### Kutipan untuk Dibaca:

________________________

Dari Abu Hurairah RA, dari Nabi SAW, beliau bersabda, “ Pada suatu hari seorang laki-laki berjalan-jalan di tanah lapang, lantas mendengar suara dari awan :” Hujanilah kebun Fulan.” (suara tersebut bukan dari suara jin atau manusia, tapi dari sebagian malaikat). Lantas awan itu berjalan di ufuk langit, lantas menuangkan airnya di tanah yang berbatu hitam. Tiba-tiba parit itu penuh dengan air. Laki-laki itu meneliti air (dia ikuti ke mana air itu berjalan). Lantas dia melihat laki-laki yang sedang berdiri di kebunnya. Dia memindahkan air dengan sekopnya. Laki-laki (yang berjalan tadi) bertanya kepada pemilik kebun : “wahai Abdullah (hamba Allah), siapakah namamu ?”, pemilik kebun menjawab: “Fulan- yaitu nama yang dia dengar di awan tadi”. Pemilik kebun bertanya: “Wahai hambah Allah, mengapa engkau bertanya tentang namaku ?”. Dia menjawab, “ Sesungguhnya aku mendengar suara di awan yang inilah airnya. Suara itu menyatakan : Siramlah kebun Fulan – namamu. Apa yang engkau lakukan terhadap kebun ini ?”. Pemilik kebun menjawab :”Bila kamu berkata demikian, sesungguhnya aku menggunakan hasilnya untukbersedekah sepertiganya. Aku dan keluargakumemakan daripadanya sepertiganya, dan yangsepertiganya kukembalikan ke sini (sebagai modal penanamannya kembali)”. (HR. Muslim).
Inilah yang menjadi dasar dari prinsip 1/3 dalam pengelolaan harta yang ideal. Yaitu 1/3 untuk sedekah, 1/3 untuk nafkah keluarga dan 1/3 untuk (re) investasi. Bila kita bisa melakukan pengelolan harta dengan prinsip 1/3 ini, maka insyaAllah ‘hujan’ akan turun ke kebun kita meskipun yang lain kekeringan – rezeki yang barokah tetap datang ke kita ketika yang lain tidak mendapatkannya.

________________________

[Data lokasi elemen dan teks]

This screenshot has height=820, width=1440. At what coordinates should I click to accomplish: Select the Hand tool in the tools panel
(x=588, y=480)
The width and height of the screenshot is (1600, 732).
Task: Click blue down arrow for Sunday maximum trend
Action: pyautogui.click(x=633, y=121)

________________________

### Daftar Tugas:
1. Menurut kutipan, suara yang terdengar dari awan itu berasal dari mana?
2. Kembalikan bagian kutipan mulai dari kata "Inilah yang menjadi" sampai dengan kata "lain tidak mendapatkannya.".
Data di atas tidak berhubungan dengan kutipan.

### Pembahasan Jawaban:
1. Dari sebagian malaikat, bukan dari suara jin atau manusia.

2.
Inilah yang menjadi dasar dari prinsip 1/3 dalam pengelolaan harta yang ideal. Yaitu 1/3 untuk sedekah, 1/3 untuk nafkah keluarga dan 1/3 untuk (re) investasi. Bila kita bisa melakukan pengelolan harta dengan prinsip 1/3 ini, maka insyaAllah ‘hujan’ akan turun ke kebun kita meskipun yang lain kekeringan – rezeki yang barokah tetap datang ke kita ketika yang lain tidak mendapatkannya.